Marrying these two ideas leads you somewhere close to seeing conscious experience as a computational process over transduced information signals produced by some apparently non-random information generating context (the universe). In the abstract, the premise can be reduced to something like Descartes’ cogito, ergo sum, but by breeding in concepts and theories from information theory and computation, we have a promising way to formally approach the understanding of consciousness: we can try to discover and implement (or maybe more interestingly, learn) the algorithm for conscious experience on the mechanical computers we’ve built so far. Computationalism offers a view of consciousness where a correct hypothesis is necessarily demonstrable.

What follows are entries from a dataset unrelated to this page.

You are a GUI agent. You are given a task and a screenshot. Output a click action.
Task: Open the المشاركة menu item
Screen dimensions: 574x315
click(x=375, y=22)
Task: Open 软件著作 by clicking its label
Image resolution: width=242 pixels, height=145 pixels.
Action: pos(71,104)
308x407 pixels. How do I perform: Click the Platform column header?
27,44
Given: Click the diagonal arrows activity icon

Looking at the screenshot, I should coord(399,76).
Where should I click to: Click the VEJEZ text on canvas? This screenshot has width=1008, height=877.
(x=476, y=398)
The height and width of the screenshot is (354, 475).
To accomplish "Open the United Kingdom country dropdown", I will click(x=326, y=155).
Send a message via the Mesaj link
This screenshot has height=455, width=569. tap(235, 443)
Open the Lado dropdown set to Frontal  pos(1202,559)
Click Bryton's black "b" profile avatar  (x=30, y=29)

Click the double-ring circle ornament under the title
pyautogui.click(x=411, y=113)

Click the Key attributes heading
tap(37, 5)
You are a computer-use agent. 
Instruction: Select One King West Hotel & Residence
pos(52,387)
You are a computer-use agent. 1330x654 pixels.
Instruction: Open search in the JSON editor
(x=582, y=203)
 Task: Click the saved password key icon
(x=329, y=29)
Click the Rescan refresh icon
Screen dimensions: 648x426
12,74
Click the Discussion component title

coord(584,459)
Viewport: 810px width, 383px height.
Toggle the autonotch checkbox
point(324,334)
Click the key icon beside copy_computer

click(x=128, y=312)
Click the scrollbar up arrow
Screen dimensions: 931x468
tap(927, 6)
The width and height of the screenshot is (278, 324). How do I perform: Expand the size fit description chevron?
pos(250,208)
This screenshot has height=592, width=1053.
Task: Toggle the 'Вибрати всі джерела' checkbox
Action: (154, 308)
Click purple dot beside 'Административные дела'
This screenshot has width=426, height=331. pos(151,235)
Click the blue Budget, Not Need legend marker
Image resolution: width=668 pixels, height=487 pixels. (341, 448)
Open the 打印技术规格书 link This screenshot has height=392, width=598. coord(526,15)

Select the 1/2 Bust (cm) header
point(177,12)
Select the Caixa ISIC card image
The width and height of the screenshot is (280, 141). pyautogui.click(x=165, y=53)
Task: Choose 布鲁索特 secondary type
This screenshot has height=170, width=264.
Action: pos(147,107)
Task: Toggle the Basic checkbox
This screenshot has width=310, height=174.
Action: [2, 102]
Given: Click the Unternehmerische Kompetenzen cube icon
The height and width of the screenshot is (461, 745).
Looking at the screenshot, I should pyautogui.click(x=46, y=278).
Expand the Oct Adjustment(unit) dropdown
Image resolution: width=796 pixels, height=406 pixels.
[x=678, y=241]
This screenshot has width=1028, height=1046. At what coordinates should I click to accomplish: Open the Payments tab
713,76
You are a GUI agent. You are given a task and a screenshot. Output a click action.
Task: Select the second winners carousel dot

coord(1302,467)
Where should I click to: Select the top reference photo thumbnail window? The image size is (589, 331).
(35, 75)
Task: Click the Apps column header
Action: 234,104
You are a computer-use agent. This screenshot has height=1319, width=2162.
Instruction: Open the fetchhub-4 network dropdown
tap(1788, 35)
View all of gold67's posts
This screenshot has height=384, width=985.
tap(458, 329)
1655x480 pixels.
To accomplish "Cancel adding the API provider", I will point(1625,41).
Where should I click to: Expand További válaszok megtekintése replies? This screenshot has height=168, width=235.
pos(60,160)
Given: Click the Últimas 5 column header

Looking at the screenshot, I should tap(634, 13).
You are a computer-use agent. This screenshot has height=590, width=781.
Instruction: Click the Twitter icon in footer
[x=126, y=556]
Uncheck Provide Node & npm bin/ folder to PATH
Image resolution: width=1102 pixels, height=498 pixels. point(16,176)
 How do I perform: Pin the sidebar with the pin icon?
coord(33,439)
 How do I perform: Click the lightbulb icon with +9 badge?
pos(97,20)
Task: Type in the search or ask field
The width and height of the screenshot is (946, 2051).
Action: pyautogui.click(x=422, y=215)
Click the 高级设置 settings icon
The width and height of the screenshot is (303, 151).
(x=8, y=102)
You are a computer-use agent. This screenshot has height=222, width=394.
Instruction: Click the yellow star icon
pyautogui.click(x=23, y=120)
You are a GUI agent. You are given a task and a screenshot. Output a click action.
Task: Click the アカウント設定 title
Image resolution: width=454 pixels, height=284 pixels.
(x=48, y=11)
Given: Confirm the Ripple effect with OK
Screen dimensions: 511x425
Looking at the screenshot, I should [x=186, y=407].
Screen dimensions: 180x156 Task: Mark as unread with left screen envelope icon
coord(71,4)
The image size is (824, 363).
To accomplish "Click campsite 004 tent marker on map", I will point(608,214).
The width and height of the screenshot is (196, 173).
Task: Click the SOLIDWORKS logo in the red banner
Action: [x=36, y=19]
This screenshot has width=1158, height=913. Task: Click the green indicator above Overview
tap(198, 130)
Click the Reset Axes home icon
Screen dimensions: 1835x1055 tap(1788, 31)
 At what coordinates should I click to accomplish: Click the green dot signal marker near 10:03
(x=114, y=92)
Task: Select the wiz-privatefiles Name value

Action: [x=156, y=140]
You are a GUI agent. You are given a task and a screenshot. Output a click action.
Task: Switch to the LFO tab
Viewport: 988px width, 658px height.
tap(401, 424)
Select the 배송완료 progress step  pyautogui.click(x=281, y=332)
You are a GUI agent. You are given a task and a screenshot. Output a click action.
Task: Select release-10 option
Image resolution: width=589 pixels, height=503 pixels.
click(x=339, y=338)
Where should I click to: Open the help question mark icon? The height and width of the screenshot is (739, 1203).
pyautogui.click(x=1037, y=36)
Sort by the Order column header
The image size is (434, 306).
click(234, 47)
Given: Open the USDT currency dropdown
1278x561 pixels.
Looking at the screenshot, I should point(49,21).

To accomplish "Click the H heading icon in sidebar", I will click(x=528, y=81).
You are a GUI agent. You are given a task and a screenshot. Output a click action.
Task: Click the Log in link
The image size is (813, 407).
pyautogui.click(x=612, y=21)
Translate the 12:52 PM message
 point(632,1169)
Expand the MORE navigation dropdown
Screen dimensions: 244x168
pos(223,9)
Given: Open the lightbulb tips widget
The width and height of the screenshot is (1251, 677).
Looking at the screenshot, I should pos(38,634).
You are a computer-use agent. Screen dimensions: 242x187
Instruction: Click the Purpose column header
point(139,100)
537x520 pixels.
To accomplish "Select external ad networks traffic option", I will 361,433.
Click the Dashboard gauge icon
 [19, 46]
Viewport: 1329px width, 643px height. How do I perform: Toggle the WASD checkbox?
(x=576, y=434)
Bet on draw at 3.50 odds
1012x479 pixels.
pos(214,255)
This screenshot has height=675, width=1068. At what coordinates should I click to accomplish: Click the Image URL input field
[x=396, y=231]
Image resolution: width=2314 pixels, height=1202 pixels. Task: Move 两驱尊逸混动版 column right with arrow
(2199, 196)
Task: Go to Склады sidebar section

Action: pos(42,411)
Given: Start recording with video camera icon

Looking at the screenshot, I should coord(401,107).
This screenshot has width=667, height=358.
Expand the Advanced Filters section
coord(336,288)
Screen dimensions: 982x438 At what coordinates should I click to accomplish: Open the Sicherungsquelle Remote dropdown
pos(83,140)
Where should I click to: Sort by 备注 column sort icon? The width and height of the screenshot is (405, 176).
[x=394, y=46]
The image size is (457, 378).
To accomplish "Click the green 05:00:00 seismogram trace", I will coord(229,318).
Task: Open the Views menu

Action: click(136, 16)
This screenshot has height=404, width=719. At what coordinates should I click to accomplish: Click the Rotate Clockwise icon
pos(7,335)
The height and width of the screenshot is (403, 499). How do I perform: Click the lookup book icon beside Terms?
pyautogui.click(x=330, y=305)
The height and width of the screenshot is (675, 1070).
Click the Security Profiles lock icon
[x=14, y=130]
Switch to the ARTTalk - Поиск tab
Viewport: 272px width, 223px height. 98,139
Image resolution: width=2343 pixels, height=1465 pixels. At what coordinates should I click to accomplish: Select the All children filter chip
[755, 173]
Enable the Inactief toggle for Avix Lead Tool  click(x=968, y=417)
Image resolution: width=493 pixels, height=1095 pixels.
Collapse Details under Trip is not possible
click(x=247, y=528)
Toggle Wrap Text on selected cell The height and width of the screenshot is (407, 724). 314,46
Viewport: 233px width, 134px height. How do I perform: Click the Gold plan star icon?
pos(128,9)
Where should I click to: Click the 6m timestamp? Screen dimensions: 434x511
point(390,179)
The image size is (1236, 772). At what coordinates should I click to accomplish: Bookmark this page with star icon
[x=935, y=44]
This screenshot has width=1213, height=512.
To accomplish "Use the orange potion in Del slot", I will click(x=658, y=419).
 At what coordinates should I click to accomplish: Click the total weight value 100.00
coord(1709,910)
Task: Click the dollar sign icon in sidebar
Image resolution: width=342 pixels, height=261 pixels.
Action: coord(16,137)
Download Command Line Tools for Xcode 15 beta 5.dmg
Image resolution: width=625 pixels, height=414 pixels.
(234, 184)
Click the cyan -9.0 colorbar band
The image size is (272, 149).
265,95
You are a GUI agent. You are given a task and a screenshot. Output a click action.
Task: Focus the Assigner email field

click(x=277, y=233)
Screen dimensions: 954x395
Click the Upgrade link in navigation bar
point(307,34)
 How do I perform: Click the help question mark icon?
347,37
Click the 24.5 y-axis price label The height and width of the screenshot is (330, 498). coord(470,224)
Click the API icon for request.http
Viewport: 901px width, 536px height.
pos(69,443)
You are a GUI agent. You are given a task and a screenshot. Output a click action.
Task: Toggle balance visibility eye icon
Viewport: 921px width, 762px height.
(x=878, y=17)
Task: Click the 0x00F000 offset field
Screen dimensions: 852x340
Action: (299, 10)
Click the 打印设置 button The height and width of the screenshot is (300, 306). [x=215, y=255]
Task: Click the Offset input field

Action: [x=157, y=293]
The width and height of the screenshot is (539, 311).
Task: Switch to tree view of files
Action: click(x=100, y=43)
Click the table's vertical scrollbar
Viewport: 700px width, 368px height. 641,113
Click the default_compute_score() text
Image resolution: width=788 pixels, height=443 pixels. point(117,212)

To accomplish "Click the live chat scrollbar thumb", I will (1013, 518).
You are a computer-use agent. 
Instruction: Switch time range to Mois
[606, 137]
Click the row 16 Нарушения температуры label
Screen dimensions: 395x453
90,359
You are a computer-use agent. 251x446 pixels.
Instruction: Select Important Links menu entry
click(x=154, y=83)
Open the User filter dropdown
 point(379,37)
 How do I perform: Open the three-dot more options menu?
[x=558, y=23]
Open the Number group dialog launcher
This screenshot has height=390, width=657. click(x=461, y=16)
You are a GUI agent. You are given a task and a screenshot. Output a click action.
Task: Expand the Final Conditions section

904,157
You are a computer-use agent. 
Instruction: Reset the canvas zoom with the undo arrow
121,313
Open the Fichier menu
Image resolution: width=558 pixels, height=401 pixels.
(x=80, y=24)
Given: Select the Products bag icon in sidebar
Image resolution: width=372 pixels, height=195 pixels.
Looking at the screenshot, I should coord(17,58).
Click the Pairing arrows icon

A less eternal, but still very fascinating consequence of this interpretation is that all of art at the subjective level is virtual information interpreted in the mind (photons exciting electrical impulses in the retina, local atmospheric density oscillations that pass through a geometric fourier transform in the cochlea interpreted by the brain as electrical impulses over a frequency space, haptic signals mapped over the spatial domain of a humanoid).
If we also entertain the premise that the pattern generating universe is also a computer (i.e. virtualizable), and if everything’s classical, we can use our manufactured machines (laptops, PCs, graphics cards, etc.) and software constructs to describe information processes that can, in principle, generate any conceivable human perception. One can from there, find some sense of artistry from creating algorithmic descriptions that express understanding of, and manipulations for, the tricks that are human perception. This is the central principle driving the industry called Virtual Reality, i.e. to create the Matrix, or Descartes’ evil genie – a program whose output is human experience.
References
Descartes, Meditations
(1641)
I shall think that the sky, the air, the earth, colours, shapes, sounds and all external things are merely the delusions of dreams which he has devised to ensnare my judgement. I shall consider myself as not having hands or eyes, or flesh, or blood or senses, but as falsely believing that I have all these things.